From the listing, collect all lines containing the word "Identify".

• SUPPLIED MATERIAL
[Start of section]

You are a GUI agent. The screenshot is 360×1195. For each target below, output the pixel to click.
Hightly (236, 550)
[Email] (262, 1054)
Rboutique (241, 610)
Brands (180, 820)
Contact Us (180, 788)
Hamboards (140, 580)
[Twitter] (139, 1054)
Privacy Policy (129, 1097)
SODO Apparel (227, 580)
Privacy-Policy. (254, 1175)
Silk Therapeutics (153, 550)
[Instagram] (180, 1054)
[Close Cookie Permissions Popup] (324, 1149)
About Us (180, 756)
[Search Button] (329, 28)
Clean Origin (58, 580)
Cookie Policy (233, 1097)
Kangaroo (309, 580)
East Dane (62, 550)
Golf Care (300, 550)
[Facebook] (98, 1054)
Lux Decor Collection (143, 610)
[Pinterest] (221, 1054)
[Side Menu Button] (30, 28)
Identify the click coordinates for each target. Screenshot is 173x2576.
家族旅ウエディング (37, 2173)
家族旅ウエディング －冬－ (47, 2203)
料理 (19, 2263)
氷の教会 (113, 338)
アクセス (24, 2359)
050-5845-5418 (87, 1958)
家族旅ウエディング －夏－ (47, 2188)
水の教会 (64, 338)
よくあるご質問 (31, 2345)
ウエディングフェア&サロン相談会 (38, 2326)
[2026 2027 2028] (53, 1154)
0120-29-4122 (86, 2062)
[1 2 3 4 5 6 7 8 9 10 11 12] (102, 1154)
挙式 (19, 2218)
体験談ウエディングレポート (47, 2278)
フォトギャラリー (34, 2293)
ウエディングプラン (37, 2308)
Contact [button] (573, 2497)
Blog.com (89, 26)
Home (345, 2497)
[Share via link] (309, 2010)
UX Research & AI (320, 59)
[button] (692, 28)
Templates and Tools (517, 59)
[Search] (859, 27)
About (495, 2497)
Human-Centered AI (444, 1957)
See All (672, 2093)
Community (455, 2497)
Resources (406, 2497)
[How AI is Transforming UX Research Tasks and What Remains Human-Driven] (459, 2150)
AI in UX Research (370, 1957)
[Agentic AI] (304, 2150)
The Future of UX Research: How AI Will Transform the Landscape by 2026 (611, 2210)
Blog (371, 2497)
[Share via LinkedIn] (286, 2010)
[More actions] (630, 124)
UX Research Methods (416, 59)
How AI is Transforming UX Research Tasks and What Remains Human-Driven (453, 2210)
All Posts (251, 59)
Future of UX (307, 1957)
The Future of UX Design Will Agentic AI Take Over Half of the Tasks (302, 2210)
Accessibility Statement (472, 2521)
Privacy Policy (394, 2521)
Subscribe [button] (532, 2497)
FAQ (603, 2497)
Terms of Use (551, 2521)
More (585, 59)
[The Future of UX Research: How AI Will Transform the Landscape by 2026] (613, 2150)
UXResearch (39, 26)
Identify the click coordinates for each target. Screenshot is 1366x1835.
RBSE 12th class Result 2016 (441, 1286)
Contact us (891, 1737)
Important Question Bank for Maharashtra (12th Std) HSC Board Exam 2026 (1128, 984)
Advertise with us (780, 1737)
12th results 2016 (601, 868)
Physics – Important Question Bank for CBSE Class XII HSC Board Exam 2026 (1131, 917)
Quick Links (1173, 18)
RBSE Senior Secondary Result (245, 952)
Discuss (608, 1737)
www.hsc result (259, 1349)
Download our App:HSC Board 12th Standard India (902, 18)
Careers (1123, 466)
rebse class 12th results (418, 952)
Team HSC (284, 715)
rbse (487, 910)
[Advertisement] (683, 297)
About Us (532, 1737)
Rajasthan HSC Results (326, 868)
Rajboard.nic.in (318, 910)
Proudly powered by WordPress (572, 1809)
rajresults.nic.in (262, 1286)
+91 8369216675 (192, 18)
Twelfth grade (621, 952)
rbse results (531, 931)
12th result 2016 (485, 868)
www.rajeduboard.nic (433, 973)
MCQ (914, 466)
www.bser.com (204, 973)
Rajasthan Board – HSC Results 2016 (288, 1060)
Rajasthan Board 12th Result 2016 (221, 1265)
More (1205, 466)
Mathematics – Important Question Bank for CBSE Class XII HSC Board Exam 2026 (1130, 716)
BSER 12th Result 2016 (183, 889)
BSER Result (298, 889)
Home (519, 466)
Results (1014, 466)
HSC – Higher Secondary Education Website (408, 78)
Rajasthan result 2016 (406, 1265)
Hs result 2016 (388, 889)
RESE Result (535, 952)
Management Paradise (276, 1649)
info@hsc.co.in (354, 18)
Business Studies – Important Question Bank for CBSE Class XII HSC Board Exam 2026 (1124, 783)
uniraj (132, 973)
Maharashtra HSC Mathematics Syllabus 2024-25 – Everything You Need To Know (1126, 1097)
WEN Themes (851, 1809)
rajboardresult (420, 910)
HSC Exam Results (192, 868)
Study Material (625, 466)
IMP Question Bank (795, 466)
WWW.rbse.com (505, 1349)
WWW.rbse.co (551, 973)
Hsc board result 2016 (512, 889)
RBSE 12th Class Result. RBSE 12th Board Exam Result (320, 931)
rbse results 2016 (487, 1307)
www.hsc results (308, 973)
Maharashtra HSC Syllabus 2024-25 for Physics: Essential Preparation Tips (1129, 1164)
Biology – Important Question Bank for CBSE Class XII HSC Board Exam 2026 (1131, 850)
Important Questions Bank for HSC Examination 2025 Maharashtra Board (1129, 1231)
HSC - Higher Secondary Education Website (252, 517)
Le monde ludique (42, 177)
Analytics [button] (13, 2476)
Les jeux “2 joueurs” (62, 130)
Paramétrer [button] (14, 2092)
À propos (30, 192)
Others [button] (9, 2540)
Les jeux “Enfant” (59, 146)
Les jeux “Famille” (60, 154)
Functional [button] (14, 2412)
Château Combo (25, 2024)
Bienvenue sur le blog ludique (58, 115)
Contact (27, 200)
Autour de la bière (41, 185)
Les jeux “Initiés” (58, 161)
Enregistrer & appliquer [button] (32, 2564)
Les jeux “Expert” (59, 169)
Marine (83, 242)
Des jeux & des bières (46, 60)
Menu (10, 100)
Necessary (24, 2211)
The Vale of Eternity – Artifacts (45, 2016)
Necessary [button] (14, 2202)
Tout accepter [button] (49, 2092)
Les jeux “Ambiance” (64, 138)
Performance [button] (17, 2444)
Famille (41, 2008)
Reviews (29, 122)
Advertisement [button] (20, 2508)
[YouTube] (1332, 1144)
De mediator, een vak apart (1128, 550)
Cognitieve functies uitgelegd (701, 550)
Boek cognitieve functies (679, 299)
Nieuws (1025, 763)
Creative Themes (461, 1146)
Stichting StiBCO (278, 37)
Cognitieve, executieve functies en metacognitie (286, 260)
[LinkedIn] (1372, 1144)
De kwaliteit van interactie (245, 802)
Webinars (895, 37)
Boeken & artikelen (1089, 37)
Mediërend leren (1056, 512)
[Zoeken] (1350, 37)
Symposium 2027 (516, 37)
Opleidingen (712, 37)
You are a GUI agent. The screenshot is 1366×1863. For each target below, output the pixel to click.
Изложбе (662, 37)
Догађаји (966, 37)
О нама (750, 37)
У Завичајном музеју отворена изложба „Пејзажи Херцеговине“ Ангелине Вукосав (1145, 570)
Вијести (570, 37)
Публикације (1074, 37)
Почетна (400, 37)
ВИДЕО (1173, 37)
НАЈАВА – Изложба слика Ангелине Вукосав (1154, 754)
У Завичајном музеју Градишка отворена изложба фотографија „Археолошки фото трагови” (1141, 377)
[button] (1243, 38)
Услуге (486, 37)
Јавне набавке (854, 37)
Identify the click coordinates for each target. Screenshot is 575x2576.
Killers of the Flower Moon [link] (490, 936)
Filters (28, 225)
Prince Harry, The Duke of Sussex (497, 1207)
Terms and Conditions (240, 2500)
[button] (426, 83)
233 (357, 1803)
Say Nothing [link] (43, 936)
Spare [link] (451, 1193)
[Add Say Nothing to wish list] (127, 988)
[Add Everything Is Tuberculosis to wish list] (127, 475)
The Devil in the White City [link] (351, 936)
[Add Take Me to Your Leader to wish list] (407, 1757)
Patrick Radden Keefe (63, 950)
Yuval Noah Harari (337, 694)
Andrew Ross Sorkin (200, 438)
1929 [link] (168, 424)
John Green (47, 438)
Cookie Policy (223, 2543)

[End of section]

• YOUR SOLUTION
Identify the click coordinates for each target. Screenshot is 173x2576.
Identify the click coordinates for each target. Screenshot is 1366x1835.
Identify the click coordinates for each target. Screenshot is 575x2576.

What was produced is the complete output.